- _YOUR INSTRUCTIONS_
Across the records below, count the lines that contain "width" and write down only the count.

- _RECORDS FOR PROCESSING_

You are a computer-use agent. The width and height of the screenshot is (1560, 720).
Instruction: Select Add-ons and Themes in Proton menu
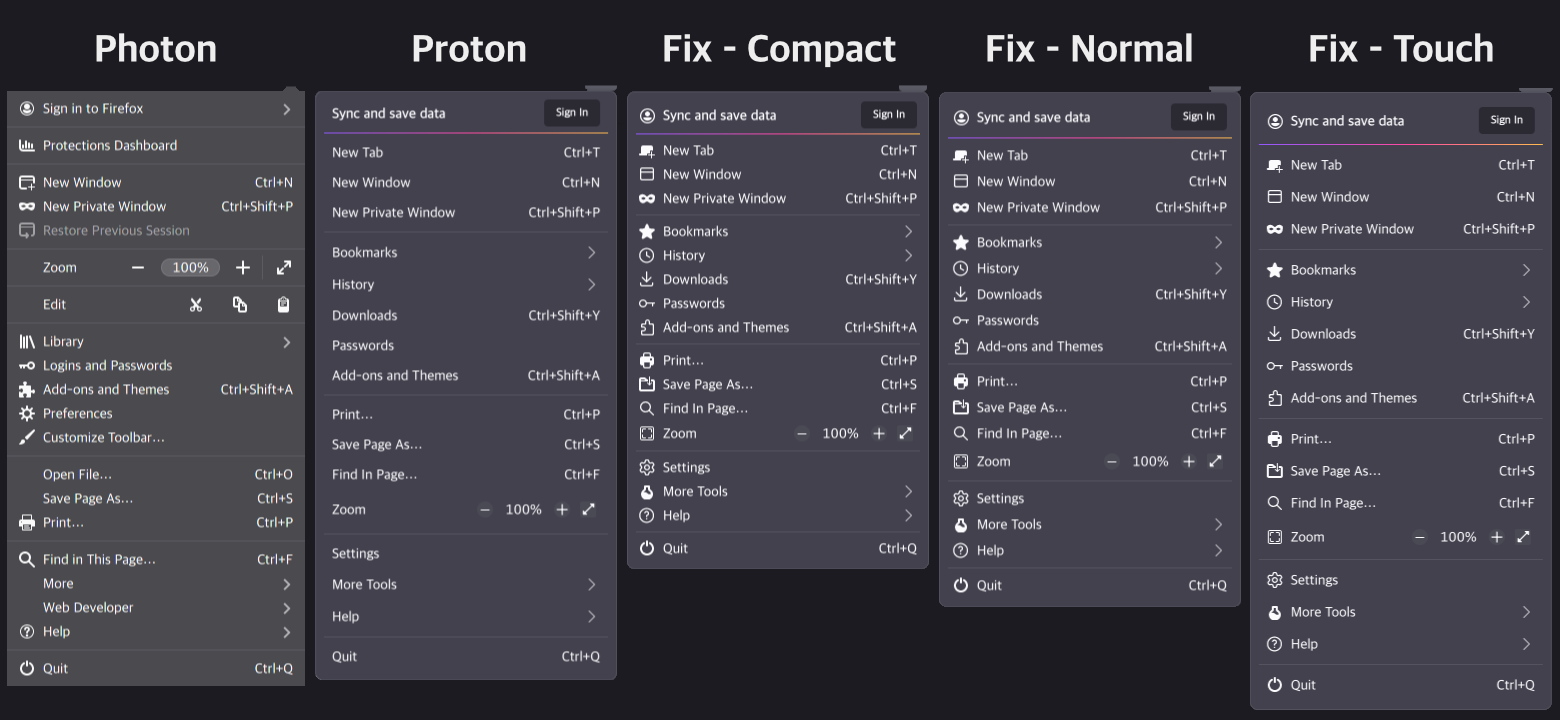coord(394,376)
==
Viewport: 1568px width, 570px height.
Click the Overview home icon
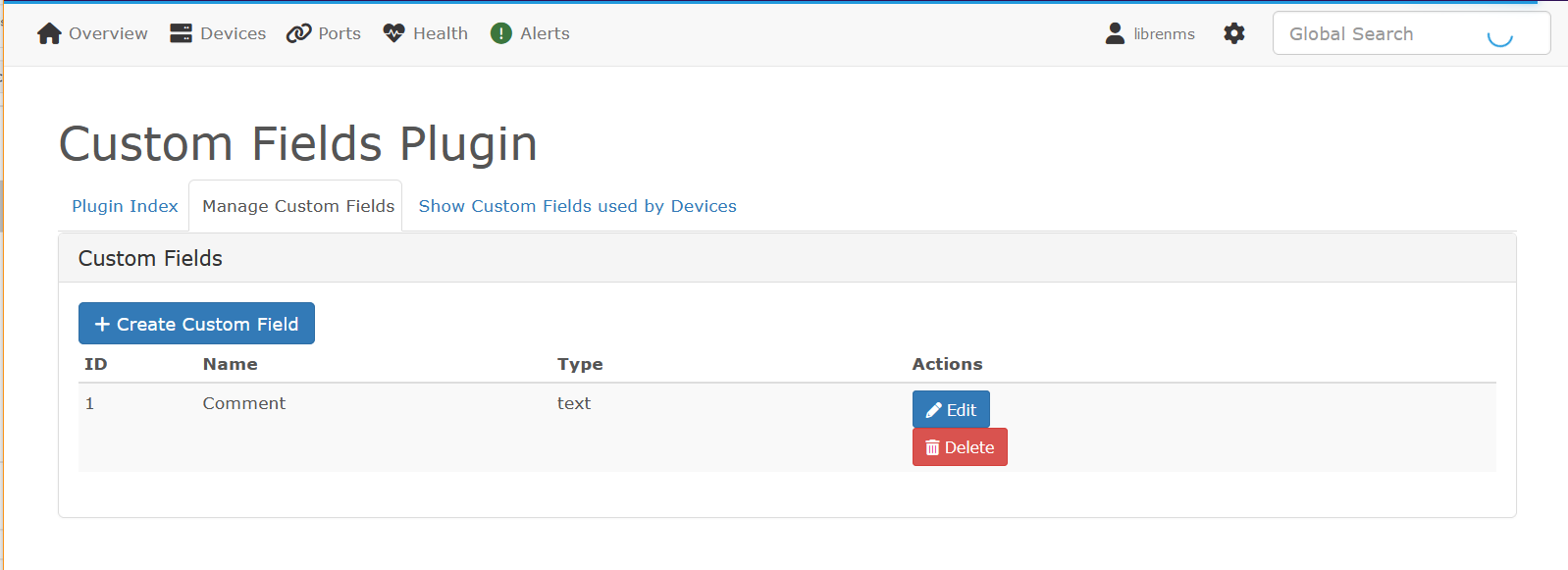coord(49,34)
* * *
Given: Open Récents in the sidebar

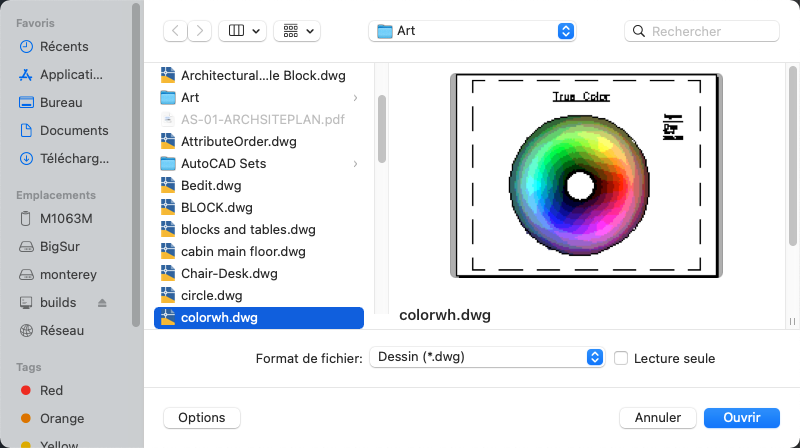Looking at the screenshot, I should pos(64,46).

- _ANSWER TO THIS TASK_
2